Take all of the above and mix them into the vendor’s suggested timeline and you should come out with a timeline that is more realistic for your group.

Throughout your project plan there are checkpoints built to see just how you are doing.  Are you a little behind or are you uncomfortably behind?  If you are either, find out why and fix the situation.  If it is because people aren’t making decisions quick enough, express that to your stakeholders so they can go to bat for you, impress upon them that their lag is causing  a ripple effect in the timeline.  If it’s build, bring in a few consultants for 60-90 days to catch up.  If you are ahead, that’s not a bad thing; make sure to share with your project team so they know that they are accomplishing great things.

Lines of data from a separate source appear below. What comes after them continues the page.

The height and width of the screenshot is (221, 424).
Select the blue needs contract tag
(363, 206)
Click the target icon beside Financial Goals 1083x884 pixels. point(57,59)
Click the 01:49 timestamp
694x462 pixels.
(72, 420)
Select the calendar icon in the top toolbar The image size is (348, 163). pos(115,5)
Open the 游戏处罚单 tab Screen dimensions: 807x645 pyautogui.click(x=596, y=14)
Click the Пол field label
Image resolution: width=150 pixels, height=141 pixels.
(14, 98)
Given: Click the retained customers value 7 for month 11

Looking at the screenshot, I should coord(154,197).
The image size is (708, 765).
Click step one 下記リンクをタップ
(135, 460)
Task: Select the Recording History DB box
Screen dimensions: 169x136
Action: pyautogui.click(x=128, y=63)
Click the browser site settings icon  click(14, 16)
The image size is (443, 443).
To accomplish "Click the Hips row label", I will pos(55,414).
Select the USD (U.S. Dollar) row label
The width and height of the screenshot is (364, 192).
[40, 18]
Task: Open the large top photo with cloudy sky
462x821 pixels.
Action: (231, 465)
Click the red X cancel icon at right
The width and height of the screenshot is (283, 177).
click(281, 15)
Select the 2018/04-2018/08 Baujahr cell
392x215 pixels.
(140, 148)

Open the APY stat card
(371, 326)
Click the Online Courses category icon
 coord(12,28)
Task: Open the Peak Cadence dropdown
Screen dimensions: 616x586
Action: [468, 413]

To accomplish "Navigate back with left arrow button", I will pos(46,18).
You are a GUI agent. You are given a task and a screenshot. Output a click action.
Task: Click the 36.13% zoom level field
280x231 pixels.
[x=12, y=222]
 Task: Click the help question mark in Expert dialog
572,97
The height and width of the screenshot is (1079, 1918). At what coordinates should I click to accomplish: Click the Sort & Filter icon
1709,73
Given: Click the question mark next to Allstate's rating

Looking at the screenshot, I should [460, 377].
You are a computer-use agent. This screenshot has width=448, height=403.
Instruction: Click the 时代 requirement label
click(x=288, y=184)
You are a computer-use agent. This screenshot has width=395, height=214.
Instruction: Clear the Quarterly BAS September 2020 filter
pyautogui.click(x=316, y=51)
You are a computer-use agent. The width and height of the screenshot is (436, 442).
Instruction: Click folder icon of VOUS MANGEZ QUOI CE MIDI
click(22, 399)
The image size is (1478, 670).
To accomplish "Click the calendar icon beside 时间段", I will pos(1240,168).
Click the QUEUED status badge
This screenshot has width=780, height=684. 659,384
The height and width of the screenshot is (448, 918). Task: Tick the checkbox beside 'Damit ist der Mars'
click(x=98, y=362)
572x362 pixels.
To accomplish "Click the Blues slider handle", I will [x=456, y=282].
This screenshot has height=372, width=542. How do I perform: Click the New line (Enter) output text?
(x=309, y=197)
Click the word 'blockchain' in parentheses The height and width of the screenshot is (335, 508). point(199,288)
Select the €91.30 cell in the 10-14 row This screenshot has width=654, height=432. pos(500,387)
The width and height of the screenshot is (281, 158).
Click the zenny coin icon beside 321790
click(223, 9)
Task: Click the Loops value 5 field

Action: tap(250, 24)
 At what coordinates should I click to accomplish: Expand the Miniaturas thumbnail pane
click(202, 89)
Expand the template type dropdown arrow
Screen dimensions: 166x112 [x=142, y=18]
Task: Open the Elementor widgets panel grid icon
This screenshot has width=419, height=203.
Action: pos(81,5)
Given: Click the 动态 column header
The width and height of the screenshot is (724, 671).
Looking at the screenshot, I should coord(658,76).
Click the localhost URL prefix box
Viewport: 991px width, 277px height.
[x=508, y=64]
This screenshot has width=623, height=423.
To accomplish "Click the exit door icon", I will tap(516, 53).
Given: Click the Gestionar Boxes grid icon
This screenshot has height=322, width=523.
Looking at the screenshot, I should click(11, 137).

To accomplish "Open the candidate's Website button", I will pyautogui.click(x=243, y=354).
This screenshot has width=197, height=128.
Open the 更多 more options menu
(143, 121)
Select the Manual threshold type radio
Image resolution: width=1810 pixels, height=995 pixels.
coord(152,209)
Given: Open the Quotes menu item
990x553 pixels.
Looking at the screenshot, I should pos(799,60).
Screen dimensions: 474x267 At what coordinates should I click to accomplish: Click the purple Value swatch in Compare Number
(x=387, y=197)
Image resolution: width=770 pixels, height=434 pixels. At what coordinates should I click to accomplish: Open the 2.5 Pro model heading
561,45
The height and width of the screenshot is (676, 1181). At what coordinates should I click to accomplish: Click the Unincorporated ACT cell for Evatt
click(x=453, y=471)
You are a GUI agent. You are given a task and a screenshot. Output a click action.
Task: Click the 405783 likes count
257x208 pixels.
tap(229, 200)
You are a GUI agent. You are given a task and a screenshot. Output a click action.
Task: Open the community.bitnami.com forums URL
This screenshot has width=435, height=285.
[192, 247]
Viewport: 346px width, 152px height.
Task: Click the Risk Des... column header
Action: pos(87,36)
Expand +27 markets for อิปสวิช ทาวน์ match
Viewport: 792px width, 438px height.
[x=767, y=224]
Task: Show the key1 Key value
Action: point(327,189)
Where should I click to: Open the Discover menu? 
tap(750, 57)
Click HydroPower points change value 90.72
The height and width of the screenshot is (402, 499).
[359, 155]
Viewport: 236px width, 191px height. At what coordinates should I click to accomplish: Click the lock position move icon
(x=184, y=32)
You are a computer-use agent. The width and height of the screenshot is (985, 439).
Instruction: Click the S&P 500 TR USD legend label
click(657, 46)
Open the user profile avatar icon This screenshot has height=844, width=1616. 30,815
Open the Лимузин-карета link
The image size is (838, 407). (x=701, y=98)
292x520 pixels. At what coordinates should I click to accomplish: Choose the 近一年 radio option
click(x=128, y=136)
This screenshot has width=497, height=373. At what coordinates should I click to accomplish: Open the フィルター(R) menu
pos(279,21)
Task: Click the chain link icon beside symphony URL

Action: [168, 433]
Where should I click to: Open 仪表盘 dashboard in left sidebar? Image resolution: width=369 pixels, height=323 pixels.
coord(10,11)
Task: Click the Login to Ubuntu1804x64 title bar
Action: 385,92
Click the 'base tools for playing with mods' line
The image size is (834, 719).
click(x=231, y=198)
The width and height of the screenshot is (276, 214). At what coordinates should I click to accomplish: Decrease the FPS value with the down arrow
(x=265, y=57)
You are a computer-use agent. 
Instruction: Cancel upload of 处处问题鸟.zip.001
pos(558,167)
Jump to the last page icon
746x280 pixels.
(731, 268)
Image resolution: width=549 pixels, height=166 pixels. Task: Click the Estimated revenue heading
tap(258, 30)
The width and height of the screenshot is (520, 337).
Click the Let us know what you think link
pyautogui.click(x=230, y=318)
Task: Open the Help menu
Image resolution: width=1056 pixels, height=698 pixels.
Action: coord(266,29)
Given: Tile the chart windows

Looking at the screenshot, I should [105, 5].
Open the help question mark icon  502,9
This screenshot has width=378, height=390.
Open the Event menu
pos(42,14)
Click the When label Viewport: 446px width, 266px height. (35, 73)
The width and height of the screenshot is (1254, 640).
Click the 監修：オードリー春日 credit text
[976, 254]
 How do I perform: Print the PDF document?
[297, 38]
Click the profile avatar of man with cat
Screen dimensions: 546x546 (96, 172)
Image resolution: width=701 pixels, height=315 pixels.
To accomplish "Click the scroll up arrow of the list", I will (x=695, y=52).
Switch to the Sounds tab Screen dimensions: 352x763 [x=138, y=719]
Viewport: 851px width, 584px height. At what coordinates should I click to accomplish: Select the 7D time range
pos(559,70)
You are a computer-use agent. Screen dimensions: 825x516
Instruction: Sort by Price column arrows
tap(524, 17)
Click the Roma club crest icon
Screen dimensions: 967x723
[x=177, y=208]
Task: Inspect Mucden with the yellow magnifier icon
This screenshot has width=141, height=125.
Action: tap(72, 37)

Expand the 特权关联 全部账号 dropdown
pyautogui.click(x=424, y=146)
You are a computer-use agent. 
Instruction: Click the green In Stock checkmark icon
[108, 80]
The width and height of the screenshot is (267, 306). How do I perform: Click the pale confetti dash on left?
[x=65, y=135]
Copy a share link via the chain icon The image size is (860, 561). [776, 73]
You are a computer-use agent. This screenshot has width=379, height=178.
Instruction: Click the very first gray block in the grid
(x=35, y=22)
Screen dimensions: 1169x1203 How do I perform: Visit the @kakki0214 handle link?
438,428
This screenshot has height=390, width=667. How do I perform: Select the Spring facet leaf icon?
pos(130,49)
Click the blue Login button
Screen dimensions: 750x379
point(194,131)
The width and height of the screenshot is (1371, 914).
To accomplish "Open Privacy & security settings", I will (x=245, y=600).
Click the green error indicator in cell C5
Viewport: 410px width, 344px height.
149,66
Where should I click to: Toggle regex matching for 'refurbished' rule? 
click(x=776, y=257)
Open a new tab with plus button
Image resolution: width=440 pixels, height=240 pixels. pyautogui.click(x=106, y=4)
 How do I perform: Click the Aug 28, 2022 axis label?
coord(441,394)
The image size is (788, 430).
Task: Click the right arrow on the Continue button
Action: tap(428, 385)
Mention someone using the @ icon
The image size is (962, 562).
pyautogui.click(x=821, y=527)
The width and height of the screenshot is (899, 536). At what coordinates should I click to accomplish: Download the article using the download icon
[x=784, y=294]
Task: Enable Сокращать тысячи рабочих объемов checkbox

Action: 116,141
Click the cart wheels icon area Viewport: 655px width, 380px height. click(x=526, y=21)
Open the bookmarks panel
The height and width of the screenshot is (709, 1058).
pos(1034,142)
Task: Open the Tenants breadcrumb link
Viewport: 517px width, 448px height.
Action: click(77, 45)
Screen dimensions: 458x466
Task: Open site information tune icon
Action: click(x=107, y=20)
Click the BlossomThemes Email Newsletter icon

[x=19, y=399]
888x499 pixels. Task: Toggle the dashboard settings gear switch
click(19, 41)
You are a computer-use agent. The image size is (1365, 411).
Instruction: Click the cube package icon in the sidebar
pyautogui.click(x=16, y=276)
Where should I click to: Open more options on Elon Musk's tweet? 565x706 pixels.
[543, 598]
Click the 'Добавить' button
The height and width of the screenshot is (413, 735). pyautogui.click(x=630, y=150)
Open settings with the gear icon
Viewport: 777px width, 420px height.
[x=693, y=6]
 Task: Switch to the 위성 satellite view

You can push back a Go-Live if need be; don’t feel that your original timeline is an absolute do-or-die situation.  Nothing hurts more than going live and finding out the product just won’t do what you expected.  Your end-users and leadership will lose their faith in the product and project team incredibly fast so let’s not put them into this position.

If everything is going ahead of the plan and timeline presented, move the Go Live date up if it’s possible.  There are a lot of positives to that.  One of them is revenue.  It takes a few days to follow the money through the system and verify that everything is flowing through claims and such the way it should. Even though you checked it a thousand times in testing, there’s nothing like real life excitement when you see everything falling into place.  Then there is the report writing factor.  Every system has canned reports but those of you that really want those customized reports, you can’t configure them until people know exactly what they want to see.  That happens only with real data in the system.

Whether you push a date back or move it up, make those decisions as soon as feasibly possible so all departments can do their planning for the event.  Writing schedules and posting them with enough advance for families to adjust their home schedules to accommodate a family member being gone for long periods of time or even working a different shift to help is the fair thing to do.